## Start Extracted material

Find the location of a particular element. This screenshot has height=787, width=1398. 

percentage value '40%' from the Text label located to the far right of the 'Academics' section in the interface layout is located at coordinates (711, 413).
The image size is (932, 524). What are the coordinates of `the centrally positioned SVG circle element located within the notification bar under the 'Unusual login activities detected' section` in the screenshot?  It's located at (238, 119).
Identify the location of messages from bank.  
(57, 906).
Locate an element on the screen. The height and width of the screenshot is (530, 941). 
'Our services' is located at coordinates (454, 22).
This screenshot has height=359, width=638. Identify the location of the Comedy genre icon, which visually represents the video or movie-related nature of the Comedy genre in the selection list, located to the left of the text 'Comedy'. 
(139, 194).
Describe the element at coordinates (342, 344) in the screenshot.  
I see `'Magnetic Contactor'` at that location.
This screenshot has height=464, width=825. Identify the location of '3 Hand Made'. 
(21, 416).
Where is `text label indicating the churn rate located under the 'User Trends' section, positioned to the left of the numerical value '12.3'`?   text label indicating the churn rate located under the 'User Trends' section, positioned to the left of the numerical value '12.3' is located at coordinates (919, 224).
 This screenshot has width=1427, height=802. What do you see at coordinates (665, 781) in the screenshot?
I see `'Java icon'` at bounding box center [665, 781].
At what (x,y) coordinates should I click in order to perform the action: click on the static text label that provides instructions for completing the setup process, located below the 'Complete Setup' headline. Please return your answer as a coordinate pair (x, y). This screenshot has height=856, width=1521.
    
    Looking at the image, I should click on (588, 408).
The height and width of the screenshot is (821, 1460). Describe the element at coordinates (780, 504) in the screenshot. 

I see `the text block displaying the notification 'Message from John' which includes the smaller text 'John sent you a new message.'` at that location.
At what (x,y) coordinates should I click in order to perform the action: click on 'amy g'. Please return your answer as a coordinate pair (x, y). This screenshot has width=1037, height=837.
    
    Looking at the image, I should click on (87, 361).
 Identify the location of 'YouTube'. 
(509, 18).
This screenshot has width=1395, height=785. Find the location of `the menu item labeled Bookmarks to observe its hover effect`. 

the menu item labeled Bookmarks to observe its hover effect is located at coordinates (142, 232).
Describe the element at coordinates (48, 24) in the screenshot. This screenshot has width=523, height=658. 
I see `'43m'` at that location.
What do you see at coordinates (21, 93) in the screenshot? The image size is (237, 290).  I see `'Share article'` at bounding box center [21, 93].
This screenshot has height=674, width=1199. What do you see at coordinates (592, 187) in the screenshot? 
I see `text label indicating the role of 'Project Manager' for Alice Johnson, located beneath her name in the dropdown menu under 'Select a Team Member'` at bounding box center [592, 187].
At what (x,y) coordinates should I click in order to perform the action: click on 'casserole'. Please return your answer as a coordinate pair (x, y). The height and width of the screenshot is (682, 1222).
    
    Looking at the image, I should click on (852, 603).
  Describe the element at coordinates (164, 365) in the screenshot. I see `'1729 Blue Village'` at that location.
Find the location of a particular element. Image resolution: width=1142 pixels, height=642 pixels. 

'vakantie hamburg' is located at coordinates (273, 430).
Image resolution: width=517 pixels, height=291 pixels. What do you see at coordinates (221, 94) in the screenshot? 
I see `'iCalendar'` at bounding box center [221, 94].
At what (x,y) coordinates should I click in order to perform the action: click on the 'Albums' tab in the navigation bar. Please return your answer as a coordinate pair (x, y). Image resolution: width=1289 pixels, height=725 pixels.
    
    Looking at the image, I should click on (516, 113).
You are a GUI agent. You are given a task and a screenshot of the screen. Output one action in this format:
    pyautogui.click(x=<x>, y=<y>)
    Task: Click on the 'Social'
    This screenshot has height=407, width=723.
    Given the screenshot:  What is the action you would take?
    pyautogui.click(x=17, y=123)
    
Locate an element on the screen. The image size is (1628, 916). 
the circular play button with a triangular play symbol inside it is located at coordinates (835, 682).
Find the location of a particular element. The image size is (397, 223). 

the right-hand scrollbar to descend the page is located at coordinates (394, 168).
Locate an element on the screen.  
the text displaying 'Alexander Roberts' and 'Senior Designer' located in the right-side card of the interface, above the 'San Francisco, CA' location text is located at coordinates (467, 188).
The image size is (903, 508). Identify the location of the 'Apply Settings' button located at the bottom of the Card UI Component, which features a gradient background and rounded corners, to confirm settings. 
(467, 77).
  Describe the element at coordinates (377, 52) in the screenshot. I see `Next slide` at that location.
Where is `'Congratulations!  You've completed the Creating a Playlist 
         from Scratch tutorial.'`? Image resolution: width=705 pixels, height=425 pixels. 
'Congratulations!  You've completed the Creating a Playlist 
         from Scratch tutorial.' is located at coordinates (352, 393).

## End Extracted material

Exercise details:
Rewrite the data from its first line through the line containing "coordinates (454, 22).", changing "location" to "position" and keeping everything else as it is.

Finished exercise:
Find the position of a particular element. This screenshot has height=787, width=1398. 

percentage value '40%' from the Text label located to the far right of the 'Academics' section in the interface layout is located at coordinates (711, 413).
The image size is (932, 524). What are the coordinates of `the centrally positioned SVG circle element located within the notification bar under the 'Unusual login activities detected' section` in the screenshot?  It's located at (238, 119).
Identify the position of messages from bank.  
(57, 906).
Locate an element on the screen. The height and width of the screenshot is (530, 941). 
'Our services' is located at coordinates (454, 22).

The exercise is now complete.